A Russian rumor boosted crop prices overnight. Corn futures traded firmly Thursday evening as price bounced from their big midweek losses. However, a news report that Russian officials had proposed capping its wheat exports during the coming months triggered sizeable gains in the grain and soy markets. December corn futures rose 2.5 cents to $3.49/bushel in early Friday trading, while May added 1.75 to $3.70.
The soy complex proved traded mixed again Thursday night. The prospect of a massive U.S. soybean crop weighed heavily upon bean and meal futures Thursday, whereas soyoil futures joined the vegoil markets in trying to bottom. Overnight talk of capping Russian wheat exports also seemed to support the soy complex, although soyoil prices dipped once again. November soybean futures rebounded 5.75 cents to $10.09/bushel as Friday dawned over Chicago, while October soyoil skidded 0.02 cents to 31.98 cents/pound, and October soymeal gained $2.6 to $353.5/ton.
The Russian talk spurred big wheat gains. The wheat markets rallied in late-Thursday activity, which probably reflected trader worries about weekend events in the Black Sea region. The report, later denied, that Russian officials are considering a cap on wheat exports also boosted prices. December CBOT wheat advanced 6.5 cents to $5.37/bushel early Friday morning, while December KC wheat climbed 7.0 cents to $6.2725/bushel, and December MWE wheat bounced 6.0 to $6.14.
Cash strength is spurring additional CME cattle gains. Packers reportedly paid up for fed cattle Thursday evening. And while that was not unexpected, the fact that they paid significantly higher prices probably caused the resumption of recent gains. October live cattle futures jumped 1.22 cents to 158.27 cents/pound just after dawn Friday, while December futures lifted 0.57 to 159.07. Meanwhile, October feeder futures surged 0.67 cents to 222.67 cents/pound, and January feeders inched up 0.07 to 215.30.
Cash and wholesale gains are encouraging hog market bulls as well.
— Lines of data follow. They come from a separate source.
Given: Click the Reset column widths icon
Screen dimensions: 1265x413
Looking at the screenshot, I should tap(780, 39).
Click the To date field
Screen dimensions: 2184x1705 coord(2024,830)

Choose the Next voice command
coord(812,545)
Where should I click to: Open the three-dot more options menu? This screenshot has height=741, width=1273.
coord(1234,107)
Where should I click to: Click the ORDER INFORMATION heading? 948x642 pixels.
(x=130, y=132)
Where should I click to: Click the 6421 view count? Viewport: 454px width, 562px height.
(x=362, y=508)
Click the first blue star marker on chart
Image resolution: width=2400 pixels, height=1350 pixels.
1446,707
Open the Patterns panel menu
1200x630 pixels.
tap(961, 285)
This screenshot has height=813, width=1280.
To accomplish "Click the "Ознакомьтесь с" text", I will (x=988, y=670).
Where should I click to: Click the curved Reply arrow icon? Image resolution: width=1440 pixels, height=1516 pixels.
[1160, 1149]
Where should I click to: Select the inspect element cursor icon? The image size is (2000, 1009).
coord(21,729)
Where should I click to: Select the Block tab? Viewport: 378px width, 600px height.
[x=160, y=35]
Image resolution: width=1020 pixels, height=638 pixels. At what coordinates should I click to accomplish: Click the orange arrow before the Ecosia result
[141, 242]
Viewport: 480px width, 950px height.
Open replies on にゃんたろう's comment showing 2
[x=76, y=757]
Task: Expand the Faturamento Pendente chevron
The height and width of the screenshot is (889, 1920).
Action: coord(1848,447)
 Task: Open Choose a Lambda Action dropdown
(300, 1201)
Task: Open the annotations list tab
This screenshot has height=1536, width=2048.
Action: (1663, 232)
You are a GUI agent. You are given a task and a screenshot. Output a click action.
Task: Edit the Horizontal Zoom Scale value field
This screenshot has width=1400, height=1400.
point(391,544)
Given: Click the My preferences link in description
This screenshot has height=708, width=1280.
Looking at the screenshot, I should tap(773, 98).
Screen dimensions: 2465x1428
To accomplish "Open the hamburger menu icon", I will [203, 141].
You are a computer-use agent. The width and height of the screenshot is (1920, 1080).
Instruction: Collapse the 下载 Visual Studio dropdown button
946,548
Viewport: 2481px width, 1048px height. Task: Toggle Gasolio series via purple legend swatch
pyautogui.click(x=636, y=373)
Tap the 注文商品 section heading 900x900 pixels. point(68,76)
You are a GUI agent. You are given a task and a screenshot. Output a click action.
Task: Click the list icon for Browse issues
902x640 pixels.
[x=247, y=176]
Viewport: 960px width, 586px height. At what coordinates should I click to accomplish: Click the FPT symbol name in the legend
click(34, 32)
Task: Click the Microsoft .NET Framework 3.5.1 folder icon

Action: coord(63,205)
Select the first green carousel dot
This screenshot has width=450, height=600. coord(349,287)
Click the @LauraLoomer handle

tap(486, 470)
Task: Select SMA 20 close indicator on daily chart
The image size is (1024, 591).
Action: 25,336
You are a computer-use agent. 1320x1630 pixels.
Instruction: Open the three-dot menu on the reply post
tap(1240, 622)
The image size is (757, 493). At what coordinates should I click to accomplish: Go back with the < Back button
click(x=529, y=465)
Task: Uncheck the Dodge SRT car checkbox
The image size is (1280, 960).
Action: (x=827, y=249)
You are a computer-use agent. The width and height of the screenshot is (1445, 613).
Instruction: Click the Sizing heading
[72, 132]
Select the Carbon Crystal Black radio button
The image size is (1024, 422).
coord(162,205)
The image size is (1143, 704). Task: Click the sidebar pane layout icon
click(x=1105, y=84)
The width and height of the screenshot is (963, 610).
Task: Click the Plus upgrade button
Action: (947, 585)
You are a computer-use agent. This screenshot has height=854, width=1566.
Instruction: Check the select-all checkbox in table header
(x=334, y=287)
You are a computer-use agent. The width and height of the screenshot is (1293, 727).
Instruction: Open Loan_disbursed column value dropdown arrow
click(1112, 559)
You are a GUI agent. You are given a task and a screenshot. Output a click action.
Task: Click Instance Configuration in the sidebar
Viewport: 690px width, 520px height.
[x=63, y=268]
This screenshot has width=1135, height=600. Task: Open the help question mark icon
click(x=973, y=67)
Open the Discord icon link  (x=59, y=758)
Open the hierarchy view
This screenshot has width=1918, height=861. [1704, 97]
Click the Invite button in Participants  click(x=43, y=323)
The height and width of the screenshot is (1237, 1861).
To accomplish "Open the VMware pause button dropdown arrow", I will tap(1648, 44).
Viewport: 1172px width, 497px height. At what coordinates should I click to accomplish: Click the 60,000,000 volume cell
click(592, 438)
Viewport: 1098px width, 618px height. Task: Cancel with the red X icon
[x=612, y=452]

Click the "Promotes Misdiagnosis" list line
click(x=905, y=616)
Thursday afternoon reports confirmed talk of ongoing cash and pork market gains, which in turn powered fresh advances in Chicago prices. Big supply reductions are also playing a role in the rally. October hogs soared 1.47 cents to 104.12 cents/pound Thursday night, while December leapt 1.30 to 93.75.
Cotton futures are following through on Thursday decline. The cotton market is dealing with generally bearish fundamentals, which is also one reason they seemed to suffer a technical failure at moving average resistance this week. Indeed, last night's losses looked like a resumption of technically inspired selling. December cotton futures fell 0.76 cents to 64.69 cents/pound shortly after sunrise Friday, while March futures dropped 0.58 cents to 64.52.